13. Enable the WebSphere process that runs the Tivoli Federated Identity Manager application to run as a Windows service.

    Use the wasservice command. Default location:

    C:\Program Files\IBM\WebSphere\AppServer\bin

    Example command:

    C:\Program Files\IBM\WebSphere\AppServer\bin>wasservice -add ndagentwinser 
    -servername nodeagent 
    -profilePath "C:\Program Files\IBM\WebSphere\AppServer\profiles\Custom01" 
    -wasHome "C:\Program Files\IBM\WebSphere\AppServer"
    -logfile "c:\Program Files\IBM\WebSphere\AppServer\profiles\
       Custom01\logs\ws_startserver.log" 
    -logRoot "c:\Program Files\IBM\WebSphere\AppServer\profiles\
       Custom01\logs\nodeagent" 
    -restart true

    Example output from the command:

    Adding Service: ndagentwinser
      Config Root: 
      C:\Program Files\IBM\WebSphere\AppServer\profiles\Custom01\config
      Server Name: nodeagent
      Profile Path: C:\Program Files\IBM\WebSphere\AppServer\profiles\Custom01
      Was Home: C:\Program Files\IBM\WebSphere\AppServer\
      Start Args:
      Restart: 1
    IBM WebSphere Application Server V6.1 
       - ndagentwinser service successfully added

    To obtain a usage message for the wasservice command, enter:

    > WASService.exe

    without any arguments.

14. If running in a cluster environment, modify the WebSphere service from the previous step to start as the delegation user (tfimdeleguser)
    1. Open the Services control panel and locate either the service for the Tivoli Federated Identity Manager runtime or the Tivoli Federated Identity Manager runtime node agent for a cluster environment.
    2. Select the LogOn tab.
    3. Specify the delegation user tfimdeleguser.
    4. Specify the password for the delegation user.
    5. Click OK.
15. Restart the WebSphere nodeagent.

    This step is required to ensure that the Websphere node manager start the managed nodes under the new identity.

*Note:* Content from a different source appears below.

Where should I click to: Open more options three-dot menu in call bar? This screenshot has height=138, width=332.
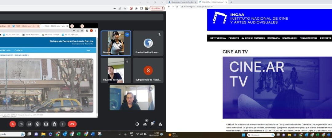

    1. Log on to the WebSphere console.
    2. Select Servers > Application servers for a standalone environment or Servers > Clusters for a cluster environment.
    3. Select the check box for the server or cluster to be restarted and press the Stop button for a standalone environment or the Ripplestart button for a cluster environment.
    4. In a standalone environment, after the server has been stopped, select the check box for the server or cluster to be restarted and press the Start button.